# Rollfast



## Curtis68 (Jul 18, 2014)

*Rollfast Project*

Well, this was my first attempt at cleaning up an old bike and overhauling it.  Overall I have to admit I am pretty happy with the way the bike turned out.  I know it is a base model Rollfast and not worth a whole lot which is what made it the perfect bike for me to work on.  I was originally going to buy the bike for a $100 put a couple of bucks into it and sell it.  However, the more I talked about cleaning it up, the owner and good friend, began to realize he would rather keep the bike and pay me to clean it up for him.  Well after several hours of labor (including straightening out the fork and cranks), a bunch of 0000 steel wool and WD40, a few days in an OA bath, and some parts and advise from fellow CABE'ers, here are the final results.  I know some of the parts may not be correct and the rear rack is still slightly bent. That being said my intent was just to clean the bike up and make it a rider again, which it is.  Now my only question is what is the bike worth?  No, I am not selling it because it is not mine to sell and the owner has no intent to sell it.  The reason I ask is for my own knowledge.  If I had bought the bike for $100 and cleaned it up what would I have been able to sell it for? and would it have been worth my time?


----------



## mike j (Jul 18, 2014)

Nice clean up. Not sure of actual value. 200.00 + or - ?. Probably the most value is in the experience you gained fixing this one up. Now your'e ready for something more interesting.


----------



## rustjunkie (Jul 18, 2014)

Came out nice! Buffing with some Flitz then waxing would make it shiny. Careful with the white paint tho, maybe mask it with blue tape.


----------



## bikiba (Jul 18, 2014)

Nice job. Nice to see rollfasts getting cabe "air time" ... 
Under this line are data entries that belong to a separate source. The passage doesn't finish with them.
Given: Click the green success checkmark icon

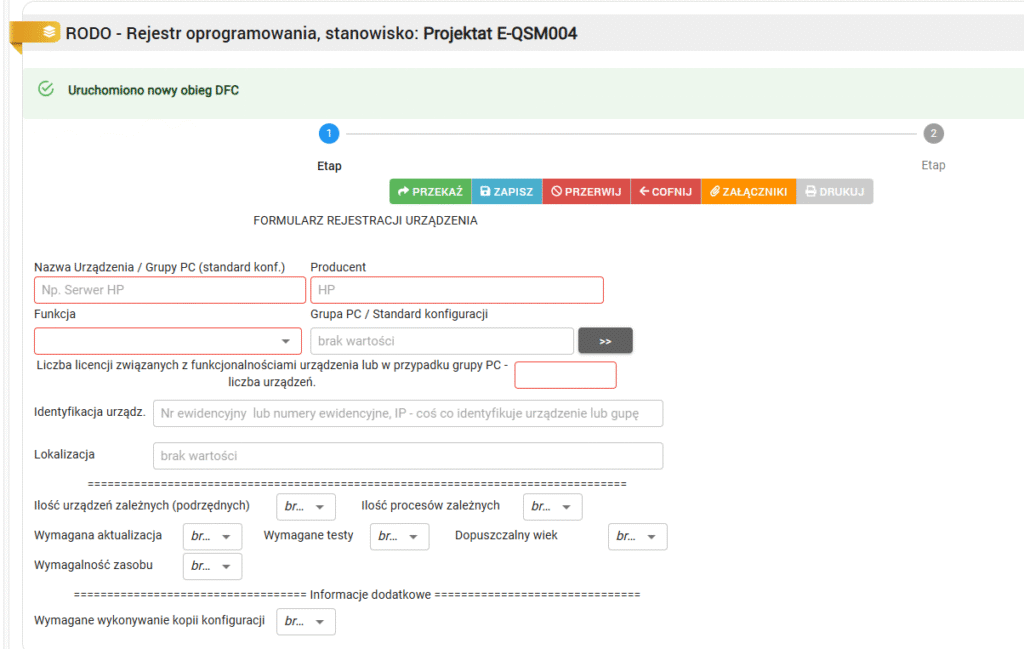Looking at the screenshot, I should pyautogui.click(x=45, y=89).
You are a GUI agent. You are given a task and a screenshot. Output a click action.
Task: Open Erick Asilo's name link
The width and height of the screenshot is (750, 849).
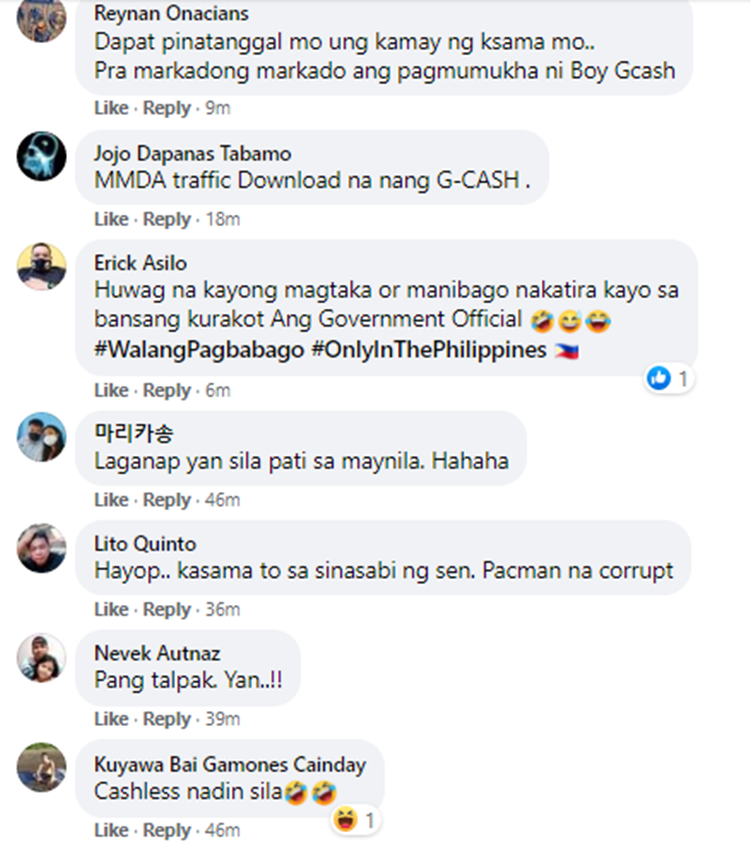(x=140, y=263)
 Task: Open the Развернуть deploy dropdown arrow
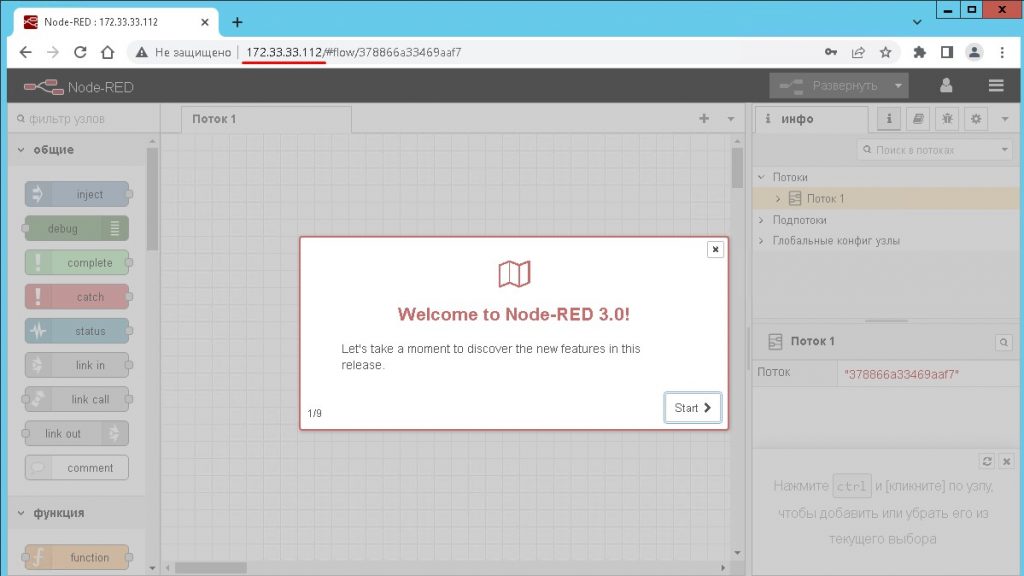(898, 86)
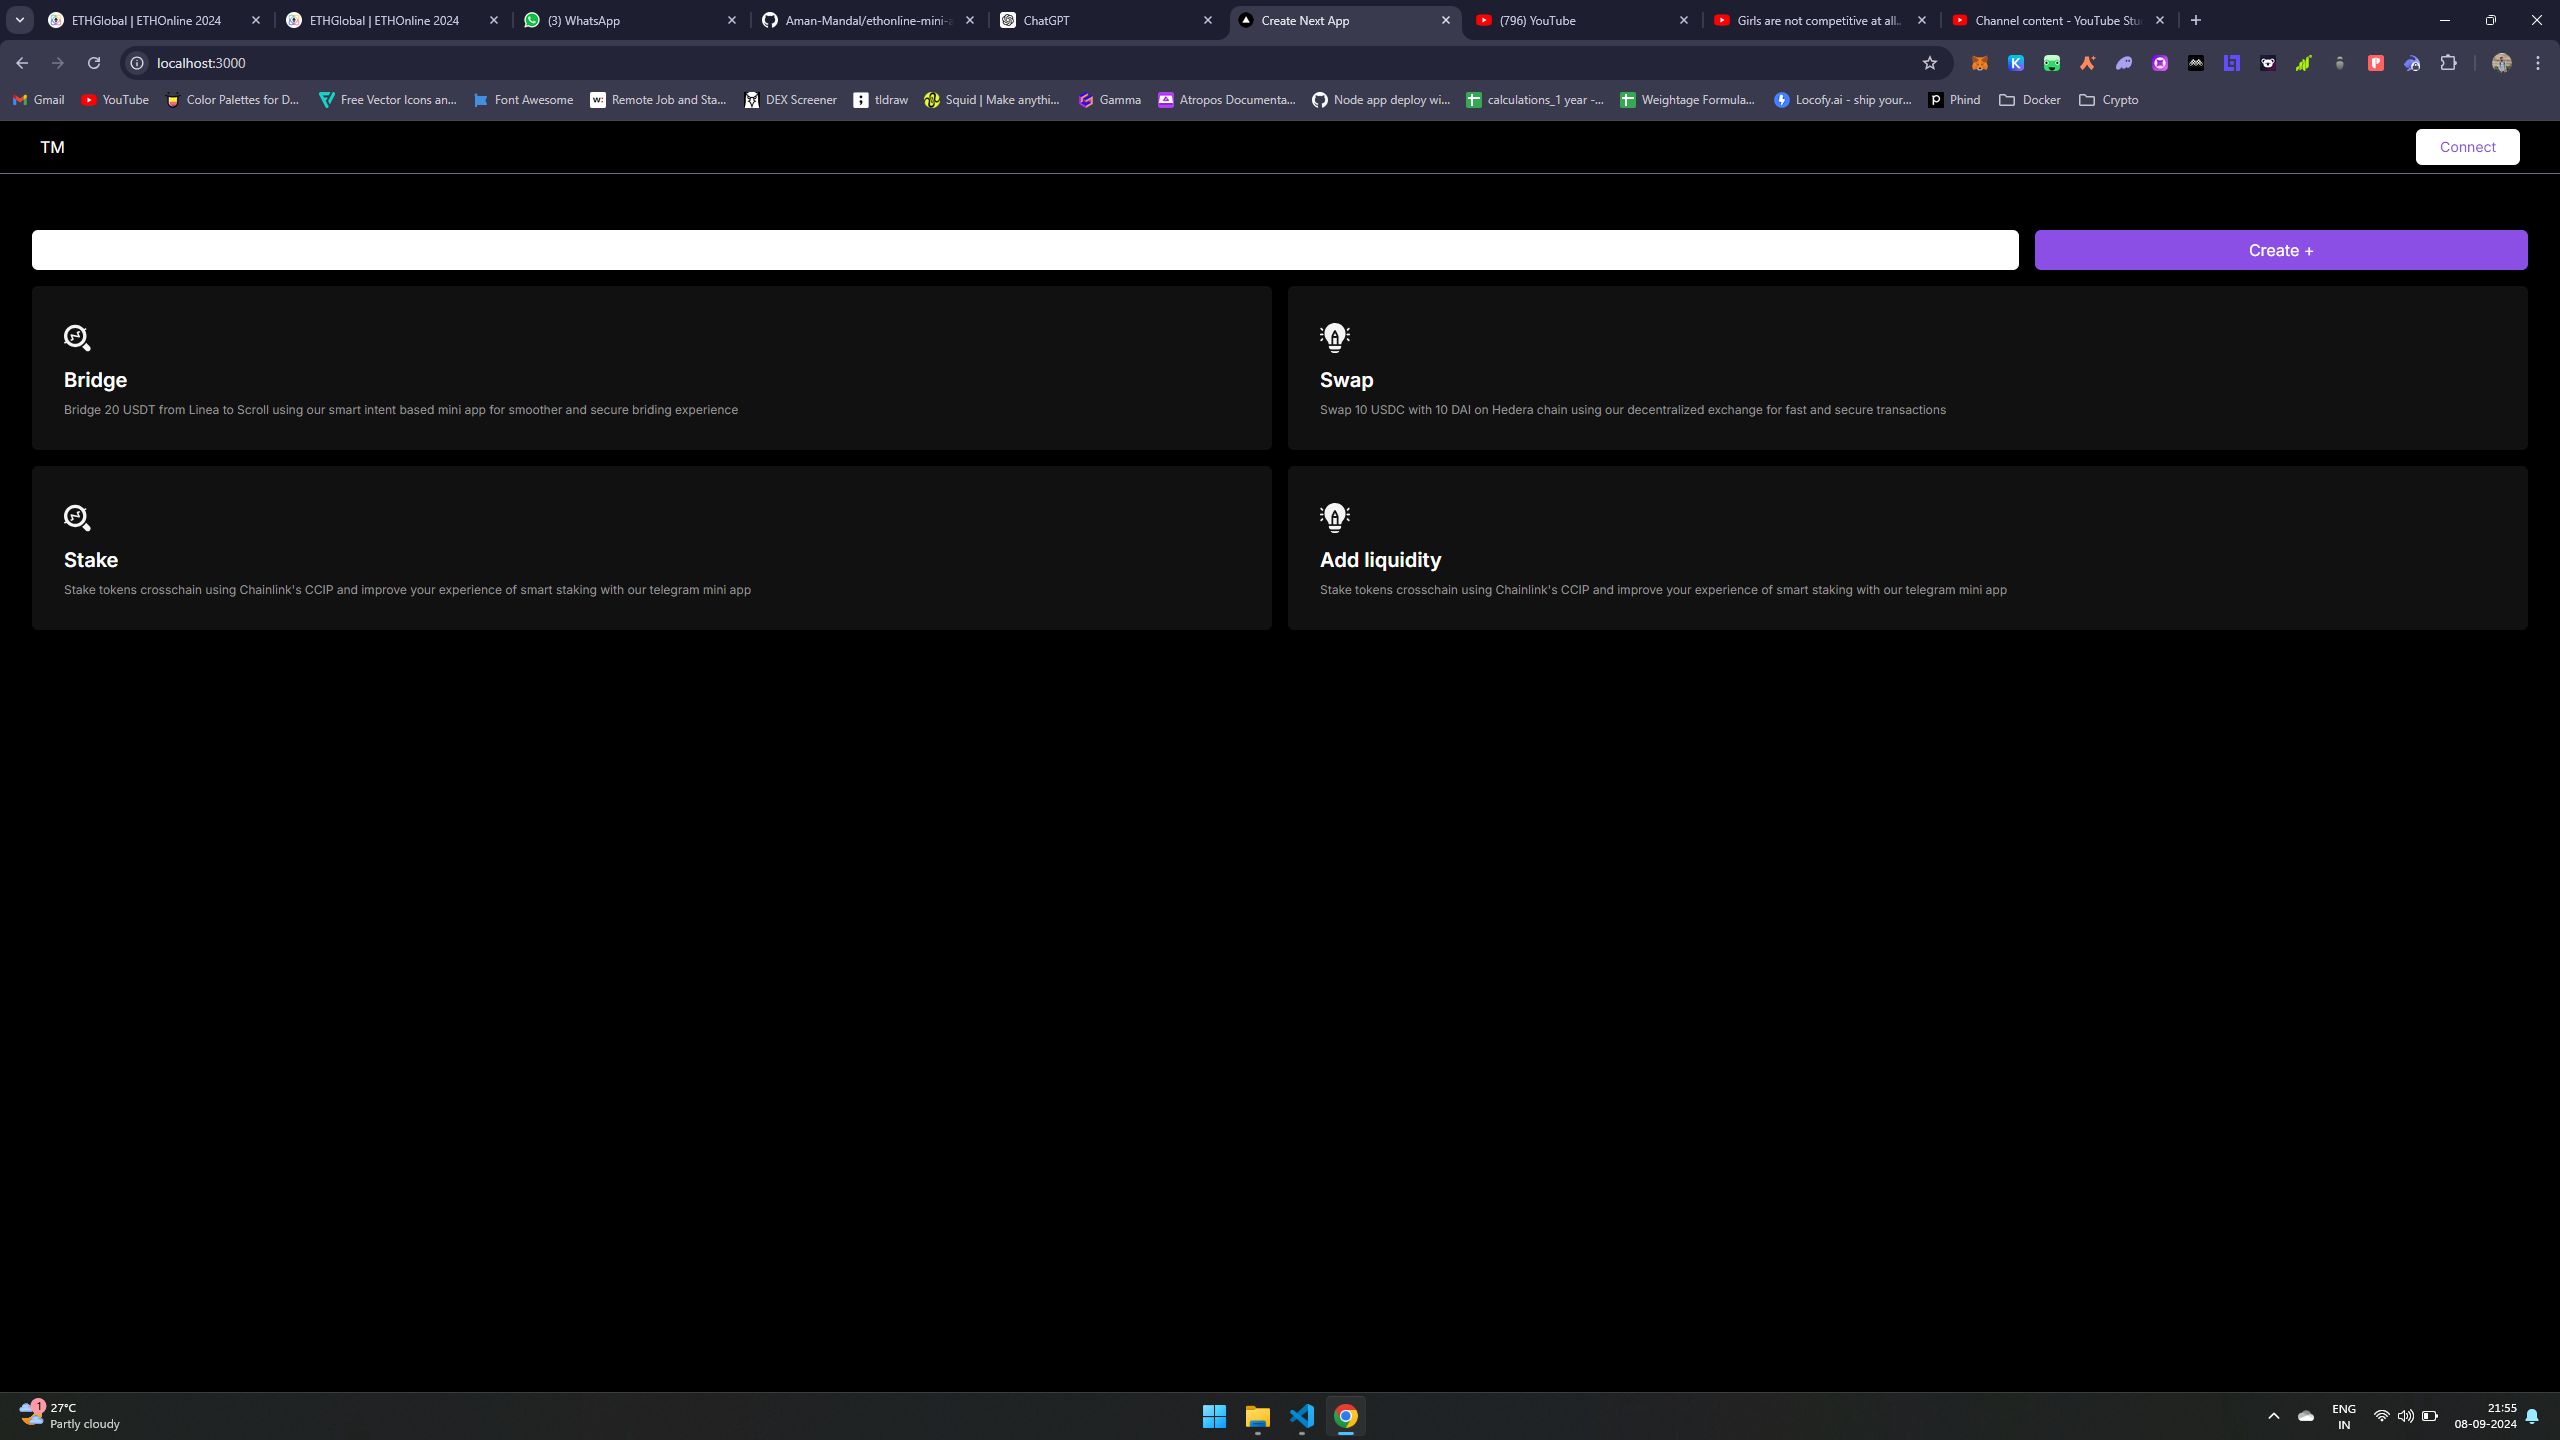Click the Create Next App tab
This screenshot has width=2560, height=1440.
(x=1343, y=19)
Sent from my Nexus 7 using Tapatalk 2


----------



## Freqman1 (Jul 18, 2014)

The short answer to your question is "no". By the time you figure in the parts, materials, and time(labor) this particular project would not have been economically feasible. As the others said the real value here was the learning experience. Generally speaking it would take a higher level bike bought at the right price to make money. There are a few here that make money at this but for most of us its just a hobby! BTW nice job on getting some more vintage iron up and running. V/r Shawn


----------



## Curtis68 (Jul 18, 2014)

*Thank you!!!*

Yes, I agree the experience on this one was priceless. Hence why I did not charge my friend for my time just parts.  Thank you for the feed back on worth.  Like I said my question was based on my wanting to increase my own knowledge on the worth of old bikes.  I figured I would have been able to get $350-$450 on this one, but it sound like I was way off and would have lost money.  So good to know.
I had such a good time working on this one, I would love to fix up more old bikes.  However I do not have the room nor the income to keep them all so I would have to sell them.  That being said it would not be financially responsible for me to lose a bunch of money fixing up old bikes to sell at a lose.  Some much to learn.  Thanks again on the feedback.


----------



## 58 Jaguar Mark IV (Jul 29, 2014)

Curtis68 said:


> Yes, I agree the experience on this one was priceless. Hence why I did not charge my friend for my time just parts.  Thank you for the feed back on worth.  Like I said my question was based on my wanting to increase my own knowledge on the worth of old bikes.  I figured I would have been able to get $350-$450 on this one, but it sound like I was way off and would have lost money.  So good to know.
> I had such a good time working on this one, I would love to fix up more old bikes.  However I do not have the room nor the income to keep them all so I would have to sell them.  That being said it would not be financially responsible for me to lose a bunch of money fixing up old bikes to sell at a lose.  Some much to learn.  Thanks again on the feedback.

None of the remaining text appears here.